I'm on my next sketch. I was watching an old cowboy movie and thought I'd like to try drawing a cow girl. So, I googled cowgirls and came up with a good one. My wife is getting jealous of her already .


----------



## PencilMeIn

Looks great, Sean. Love the texture of the hat!


----------



## chanda95

I can't wait to see this one finished! Excellent start!


----------



## Sean

Here's the hair. I don't feel like I captured it. Any suggestions? 
Now I'm starting the eyes. I got a tad apprehensive, and decided I should do some reading up in that area. See ya in a week or so.


----------



## DonH

looks great so far!


----------



## Sean

She's done. I guess what I learned on this drawing is that I should take better care of my WIP. Today I vacuumed the house, moving stuff around and scratched my girls nose with something. It really took the enjoyment out of finishing the drawing properly.

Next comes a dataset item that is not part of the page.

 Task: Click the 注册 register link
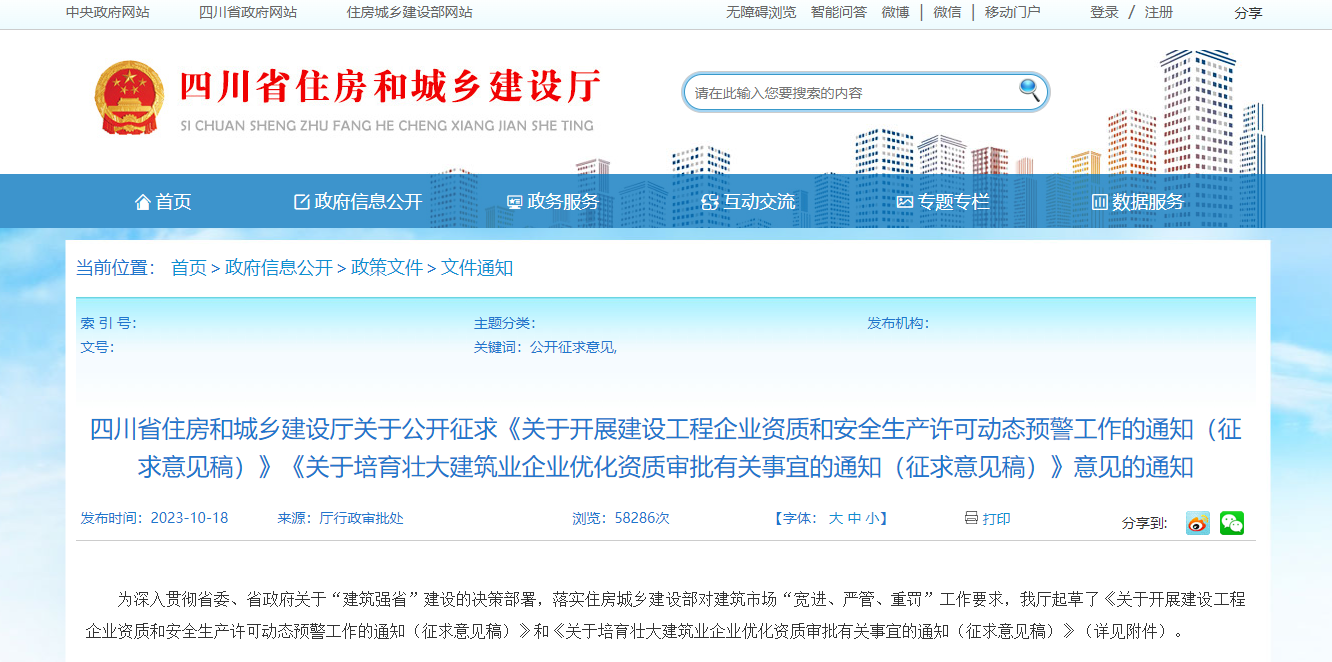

Anyway, here she is, as is.


----------



## chanda95

I think it looks fabulous!!!!


----------



## Jeff

nicely done Sean.


----------



## DonH

You are definitely getting the hang of it, Sean. Great!


----------



## PencilMeIn

Well done, Sean!!! I think it's your best one yet!


----------



## Sean

Thank-you all. Boy I learned a lot here. After I finished this one I was moping around the house wondering what was next. I Felt a little lost. But then I found my next subject and life is good again.
Again, thanks so much for the complimentary comments, it really does give me shot in the arm and increases the desire to sit down and draw.


----------